やはり俯いておくしかなく、智夜子の「で?」という短い問いにすら顔を上げられずにいた。
「まだ悩み、あるんでしょう? その夢だけじゃないはずよ」
「え……っ」
分からない。どうして、彼女がそれを知っているのか。
しかし、智夜子の声には救われた気がした。話してもいい、とそう言われている気がした。
喉の奥が震えている。それでも、振り絞って開口する。
「その夢、と似たようなことが……その次の日とか近いうちに、夢と同じことが起きるんです」
「予知夢?」
「多分……でも」
「でも?」
目の前が陰り、ちらりと顔を上げてみると、智夜子の顔がすぐ近くにあった。驚いて息をのみ、彼女は目を瞑る。視線はまだ刺さっていたがそれでも視界に入れなければ怖くはない。
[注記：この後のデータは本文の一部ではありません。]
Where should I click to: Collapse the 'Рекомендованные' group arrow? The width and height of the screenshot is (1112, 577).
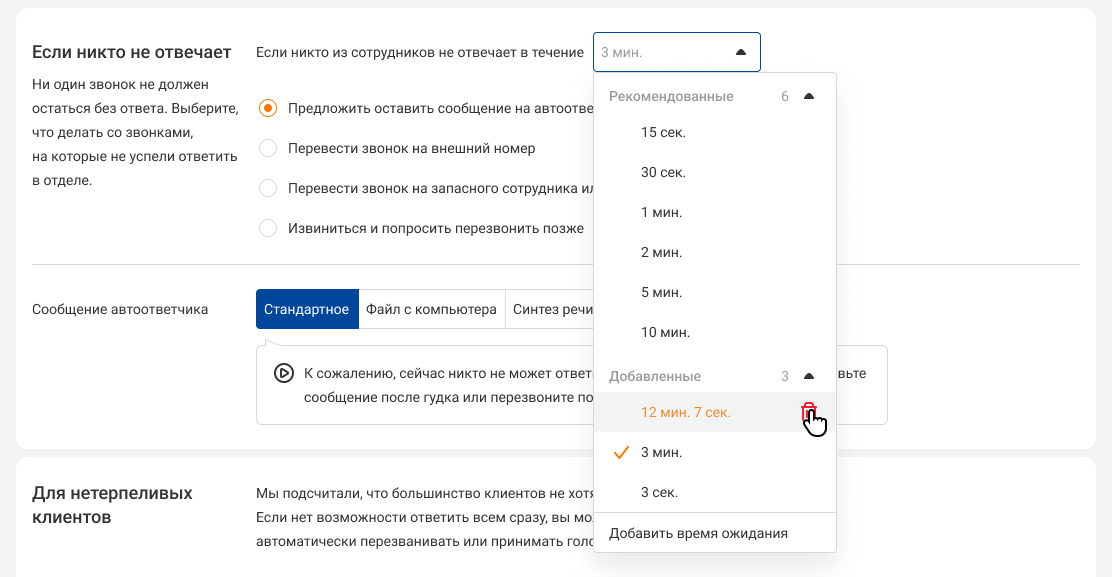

「例えば……例えばですよ。無意識のまま、違う場所にいたりしたら……どう思います?」
「それはつまり夢遊病ということかしら。眠ったまま徘徊してしまう現象なんですって。でも、原因は分からないらしいのよね」
訊けばすぐに返ってくる。それも、聞いていないことまで。
「ええっと……夢遊病? とは違うかもしれません」
「あら、そうなの。じゃあ一体なんなのかしらね」
首をかしげる智夜子。的が外れてお手上げといった様子を見せるが、その仕草一つ一つがわざとらしい。
「因みに、今朝はどんな夢だったの?」
「……うーん」
彼女は、智夜子の声に促されるまま、記憶を辿った。
「外、でした。暗い道を歩いていて……それで、後ろに誰かが、いて……」
黒い雨合羽のようなものを着てフードをかぶった「誰か」が、後をついてきていた。
そして、首を絞められた。
意識が途切れて起きれば、ベッドの中。夢を見ている感覚ではあったが、起きてみれば服や足が汚れていた。
現実のような……悪夢。いや、あれは現実。
毎晩、そんな現象にうなされている。
「意識と無意識の間に貴女はいた、と。で、その後ろにいたのは誰だったの?」
「それは……」
智夜子の鋭い声。そのせいか、思い出したくないのか、どんなに記憶を巡らせども後が続かなかった。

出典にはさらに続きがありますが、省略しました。